Types of motor proteins

Myosin

Myosins are actin motors that form a superfamily of more than 15 members. One such member, myosin V has been shown to be involved in the transport of membranous cargo such as yeast vacuoles, secretory vesicles and melanosomes. The overall structure of myosin V is depicted here. It is a dimeric molecule with each heavy chain consisting of a head, neck and tail.

                                               http://physiology.med.uvm.edu/jmoore/m5background.html

The head: The myosin V head domain, sometimes referred to as the motor domain is ~80 kD and contains both the actin binding and ATP hydrolytic activities. Sequence comparison of the motor domains from members of the myosin super-family reveal 3 primary regions of variability which have been proposed to be related to the functional and enzymatic differences between myosins.

The neck: The neck domain of all myosins consists of repeating copies of the calmodulin-binding IQ motif (IQXXXRGXXXR). However, variations on the sequence and number of motifs are found among all myosins.

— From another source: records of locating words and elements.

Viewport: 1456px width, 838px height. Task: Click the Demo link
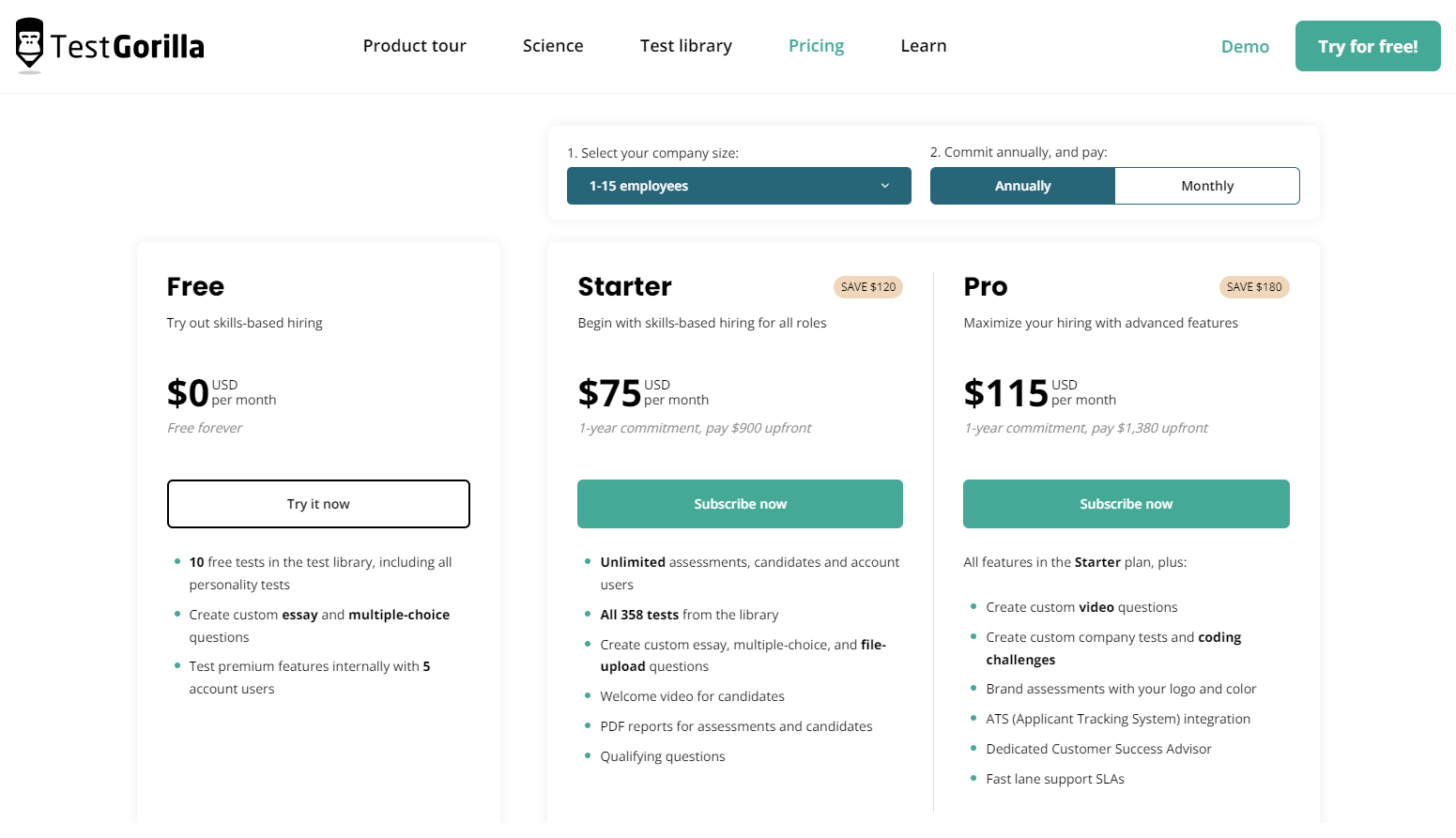click(x=1245, y=45)
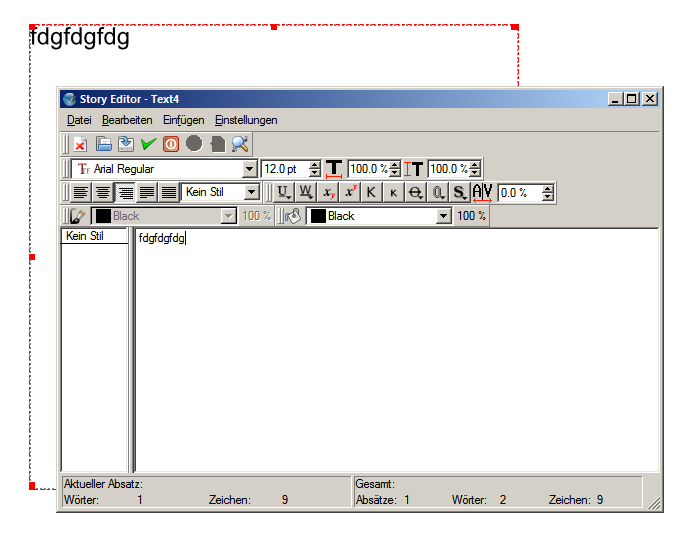This screenshot has height=545, width=689.
Task: Open the Datei menu
Action: pyautogui.click(x=79, y=120)
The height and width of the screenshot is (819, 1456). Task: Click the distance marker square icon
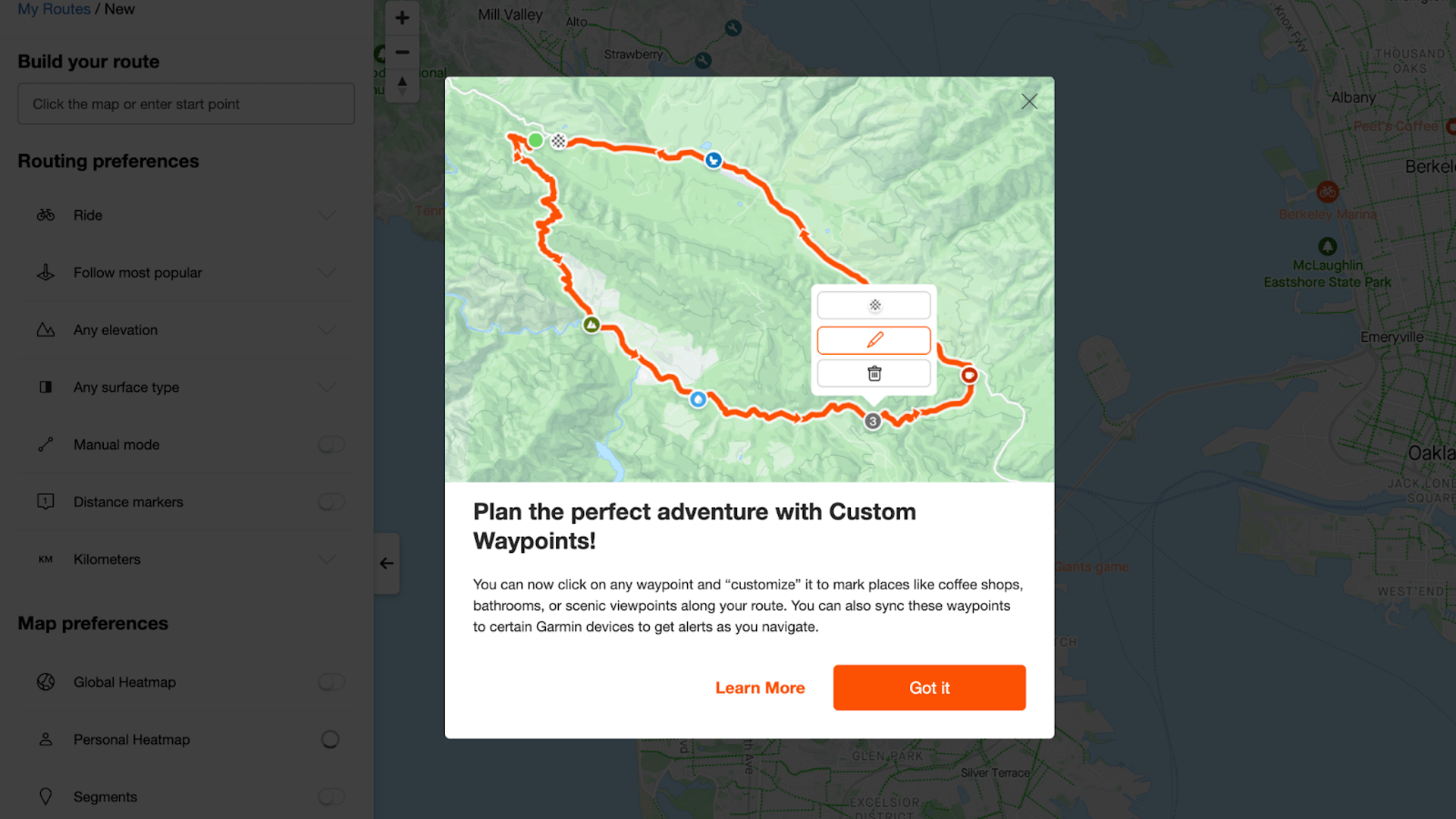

Myosin V  has a neck that contains 6 IQ motifs, each of which has the potential to bind to calmodulin.

The Tail: The tail region of myosin V consists of regions of alpha helical coiled coil that are interrupted by globular regions. The coiled coil regions play a role in dimerization while the globular regions are involved in cargo binding.

 

Kinesin

Conventional kinesin is a dimer consisting of two identical 120 to 130-kDa chains, commonly known as heavy chains. When kinesin is purified from brain homogenates, two light chains (60 to 70 kDa) were found to be associated with the dimers .These light chains, which are involved in the kinesin binding to organelles, are not essential for motility generation and seem to have regulatory functions. Each heavy chain contains a N-terminal globular motor domain (approximately 10 nm x 9 nm) with both a microtubule-binding site and an ATPase-active centre, a stalk region, which is responsible for heavy chain dimerization, and a C-terminal fan-shaped tail domain, which is implicated in cargo binding.

The kinesin head domain, which is known to be a highly conserved region characteristic for very different members of the kinesin superfamily, contains both the microtubule binding domain and the ATP hydrolyzing centre.

http://www.dentistry.leeds.ac.uk/biochem/MBWeb/mb2/part1/kinesin.htm

Dynein

Cytoplasmic dynein is a multi-subunit protein complex composed of two identical heavy chains of about 530 kDa each (dark blue), two 74 kDa intermediate chains (magenta and yellow) and about four 53-59 kDa intermediate chains (green). In addition, there are several light chains. The heavy chains each contain four ATP-binding sites, including the ATP-hydrolytic site that provides the energy for its movement along microtubules, and a microtubule binding site.

          

                     

The 74 kDa intermediate chains are thought to bind the dynein to its cargo, whether that cargo is a membrane-bounded vesicle in a neuron, a golgi vesicle, a kinetochore or a mitotic spindle astral microtubule. The dynein then provides the force to move this cargo along a microtubule toward its minus end.